After finding the line that contains "Open the Рецензирование ribbon tab" in the entries below, retype it and every following line precisely, the last included.

+-------+

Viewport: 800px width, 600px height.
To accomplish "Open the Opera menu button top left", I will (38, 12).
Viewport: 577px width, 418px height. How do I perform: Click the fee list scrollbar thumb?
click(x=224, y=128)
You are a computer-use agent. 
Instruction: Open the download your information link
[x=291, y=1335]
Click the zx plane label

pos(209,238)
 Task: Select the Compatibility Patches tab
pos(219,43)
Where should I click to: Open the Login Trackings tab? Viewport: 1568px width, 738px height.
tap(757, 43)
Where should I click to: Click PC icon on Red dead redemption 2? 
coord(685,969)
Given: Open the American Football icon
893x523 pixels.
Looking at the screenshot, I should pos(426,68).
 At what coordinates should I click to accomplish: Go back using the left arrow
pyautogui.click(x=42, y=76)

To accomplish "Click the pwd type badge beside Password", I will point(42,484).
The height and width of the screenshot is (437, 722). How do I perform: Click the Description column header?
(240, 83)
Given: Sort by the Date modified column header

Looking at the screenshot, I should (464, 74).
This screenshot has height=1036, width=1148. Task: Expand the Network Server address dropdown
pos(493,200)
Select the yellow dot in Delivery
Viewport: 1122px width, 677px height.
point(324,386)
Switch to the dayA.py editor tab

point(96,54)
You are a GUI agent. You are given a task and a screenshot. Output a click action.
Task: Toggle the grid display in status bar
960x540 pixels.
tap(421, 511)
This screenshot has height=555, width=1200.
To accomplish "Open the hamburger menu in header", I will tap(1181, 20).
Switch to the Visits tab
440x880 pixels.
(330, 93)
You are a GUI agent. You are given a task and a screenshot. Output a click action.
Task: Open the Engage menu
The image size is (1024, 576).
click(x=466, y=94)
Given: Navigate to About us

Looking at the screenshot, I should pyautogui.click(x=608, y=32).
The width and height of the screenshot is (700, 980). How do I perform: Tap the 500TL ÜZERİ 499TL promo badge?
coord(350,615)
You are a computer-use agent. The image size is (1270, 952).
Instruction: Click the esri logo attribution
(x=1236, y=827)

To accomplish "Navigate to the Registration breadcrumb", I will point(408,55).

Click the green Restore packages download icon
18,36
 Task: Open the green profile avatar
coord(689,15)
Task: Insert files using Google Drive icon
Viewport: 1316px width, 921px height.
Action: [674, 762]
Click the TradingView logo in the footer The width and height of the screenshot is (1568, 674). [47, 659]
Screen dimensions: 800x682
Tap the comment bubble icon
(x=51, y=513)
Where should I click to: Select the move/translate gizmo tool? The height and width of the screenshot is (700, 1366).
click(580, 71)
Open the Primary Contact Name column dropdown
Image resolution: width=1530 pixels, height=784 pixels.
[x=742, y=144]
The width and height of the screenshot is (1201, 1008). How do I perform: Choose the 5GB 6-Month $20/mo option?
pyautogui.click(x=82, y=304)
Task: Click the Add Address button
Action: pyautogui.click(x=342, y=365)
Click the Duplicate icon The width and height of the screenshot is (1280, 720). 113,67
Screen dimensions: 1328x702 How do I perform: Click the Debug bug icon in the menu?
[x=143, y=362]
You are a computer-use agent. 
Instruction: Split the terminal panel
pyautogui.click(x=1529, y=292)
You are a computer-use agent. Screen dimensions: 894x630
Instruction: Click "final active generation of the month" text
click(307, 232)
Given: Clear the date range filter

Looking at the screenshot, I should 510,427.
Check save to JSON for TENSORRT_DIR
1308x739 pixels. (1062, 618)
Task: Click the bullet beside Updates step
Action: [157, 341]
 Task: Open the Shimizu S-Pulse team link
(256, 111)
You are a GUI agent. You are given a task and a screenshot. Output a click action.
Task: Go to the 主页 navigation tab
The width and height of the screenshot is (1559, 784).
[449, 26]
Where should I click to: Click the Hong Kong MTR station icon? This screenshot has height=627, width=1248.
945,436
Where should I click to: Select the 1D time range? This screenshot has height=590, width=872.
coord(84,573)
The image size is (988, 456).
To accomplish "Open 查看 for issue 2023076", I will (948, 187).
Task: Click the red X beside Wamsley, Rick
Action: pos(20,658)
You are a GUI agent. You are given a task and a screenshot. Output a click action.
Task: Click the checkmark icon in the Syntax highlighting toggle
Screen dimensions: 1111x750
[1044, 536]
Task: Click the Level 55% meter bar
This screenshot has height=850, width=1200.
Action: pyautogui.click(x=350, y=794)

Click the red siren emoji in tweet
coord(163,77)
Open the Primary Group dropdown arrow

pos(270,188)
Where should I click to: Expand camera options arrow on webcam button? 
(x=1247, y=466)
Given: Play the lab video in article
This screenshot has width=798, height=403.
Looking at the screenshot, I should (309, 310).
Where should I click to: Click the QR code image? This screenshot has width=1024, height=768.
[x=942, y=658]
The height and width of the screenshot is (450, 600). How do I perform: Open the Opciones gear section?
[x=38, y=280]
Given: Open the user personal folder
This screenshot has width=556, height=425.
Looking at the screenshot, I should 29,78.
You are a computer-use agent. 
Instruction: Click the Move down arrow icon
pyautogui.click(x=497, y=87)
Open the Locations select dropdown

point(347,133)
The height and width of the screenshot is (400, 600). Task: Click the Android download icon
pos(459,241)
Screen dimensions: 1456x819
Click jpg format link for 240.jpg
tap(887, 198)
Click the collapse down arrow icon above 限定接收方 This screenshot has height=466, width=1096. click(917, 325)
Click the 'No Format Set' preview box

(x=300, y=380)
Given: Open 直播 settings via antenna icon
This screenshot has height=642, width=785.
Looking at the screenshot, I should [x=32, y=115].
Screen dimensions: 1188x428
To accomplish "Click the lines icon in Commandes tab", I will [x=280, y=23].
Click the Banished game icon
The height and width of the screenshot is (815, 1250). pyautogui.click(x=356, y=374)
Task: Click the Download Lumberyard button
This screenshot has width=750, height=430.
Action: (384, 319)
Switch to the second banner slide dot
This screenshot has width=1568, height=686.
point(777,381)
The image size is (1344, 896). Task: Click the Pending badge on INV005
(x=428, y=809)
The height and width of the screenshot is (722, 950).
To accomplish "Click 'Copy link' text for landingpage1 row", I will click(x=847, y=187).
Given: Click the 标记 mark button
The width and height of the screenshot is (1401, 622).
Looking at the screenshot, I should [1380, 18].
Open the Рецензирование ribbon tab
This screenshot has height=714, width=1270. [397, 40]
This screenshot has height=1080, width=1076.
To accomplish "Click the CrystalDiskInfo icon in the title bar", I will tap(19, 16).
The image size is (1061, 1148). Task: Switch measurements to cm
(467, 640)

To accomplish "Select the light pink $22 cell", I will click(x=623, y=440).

+-------+

TASK ANSWER
Open the Рецензирование ribbon tab
This screenshot has height=714, width=1270. [397, 40]
This screenshot has height=1080, width=1076.
To accomplish "Click the CrystalDiskInfo icon in the title bar", I will tap(19, 16).
The image size is (1061, 1148). Task: Switch measurements to cm
(467, 640)

To accomplish "Select the light pink $22 cell", I will click(x=623, y=440).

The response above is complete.